“Crookes? Where’s that?”
As a Malaysian student in Sheffield, I receive this question a lot when I tell my fellow Malaysians that I live in Crookes. Crookes may be a popular student area but among Malaysians it is pretty unknown. Most Malaysians choose to live in Broomhall where there is a strong Malaysian community and a shop nearby that stocks fair amounts of Malaysian products and even has a halal butchers.
“Why did you decide to live so far away?’
Is the second question I usually receive when I tell them that I commute to lectures by bus. “But that means you have to leave your house really early to be on time!” is a remark that usually follows. I used to mirror this sentiment. It was the reason I chose City Centre when I applied for university accommodation in my first year at Sheffield. Because I saw that Ranmoor and Endcliffe were 40 minutes walking distance away and I didn’t think I could manage such a long commute. Crookes is not quite that far away but still it has given me a taste of living far from campus that I thought I would hate so much.
If I catch the bus at a good time, it can take only 7 minutes to reach West Street. But generally the trip is about 10-15 minutes long and buses are frequent; about every 10 minutes. When I feel like it, I walk and that takes me less than half an hour to but a little bit more back (Crookes is very hilly and I live at the top of the hill). So really, it’s not all that bad and here are a few more good things I (and my flatmates) can think of about living in Crookes.
1. Cheaper rent.
Generally, the further away from the city centre, the lower the rent.
2. See a different side of Sheffield you would not otherwise see.
This may only apply to international students, but it’s really fun discovering new places in a new country. Even something as mundane as a street looks really cool, especially when it’s a ridiculously inclined street, of which there are plenty. Bole Hill also deserves a mention. I will catch a sunset here one day, I keep telling myself. The Crookes community also holds cute little street markets where vendors sell hand-knitted baby clothes, cupcakes, gluten-free cakes and there was even fresh-from-the-oven pizzas once.
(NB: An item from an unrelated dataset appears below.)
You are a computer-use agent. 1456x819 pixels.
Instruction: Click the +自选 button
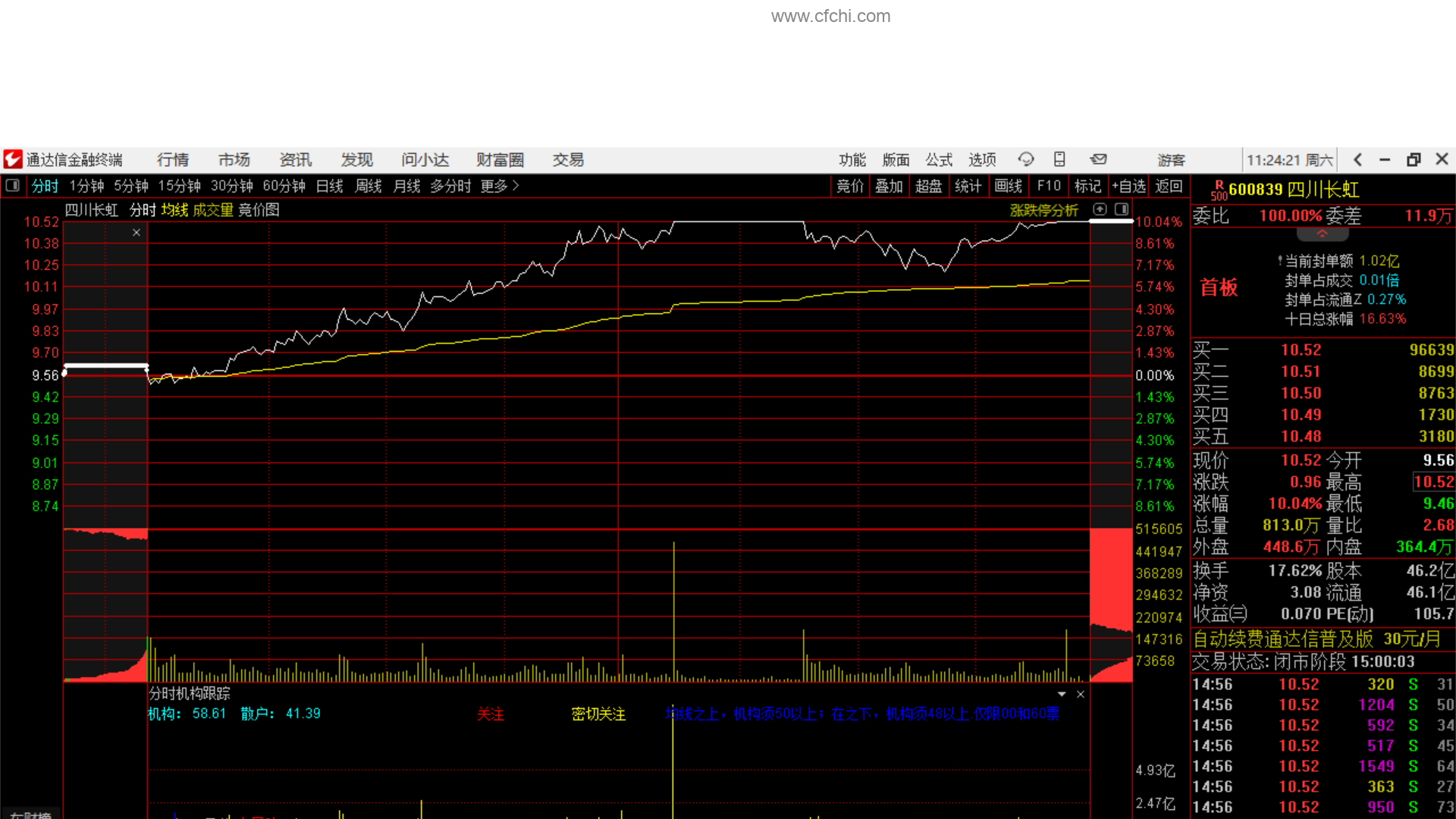(x=1128, y=186)
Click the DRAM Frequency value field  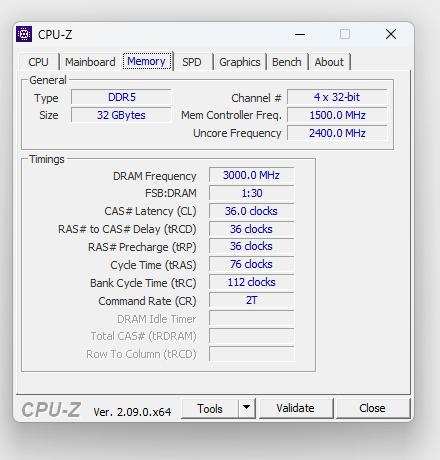[252, 175]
3. A quieter pace of life.
A fair percentage of Crookes’ population is made up of the above 50’s, I’d say. So the atmosphere around here is slower, calmer. A welcome change from loud student predrinks and parties, waking up to vomit on the doorstep and naked men outside the flat (this really happened in Broad Lane Court).
4. The weather.
I can’t find any sources online that mention how high above sea level the peak of Crookes is and how that compares to, say, West Street’s height above sea level and if it’s significant enough to cause a change in climate (it’s probably not) but the weather up here is pretty awesome. On the good sunny days, the sun seems to shine brighter. My flatmates also feel that, perhaps, it snows more here, or it settles a bit better here than it does elsewhere, and that’s something international students from a non-four-seasons country always like to see.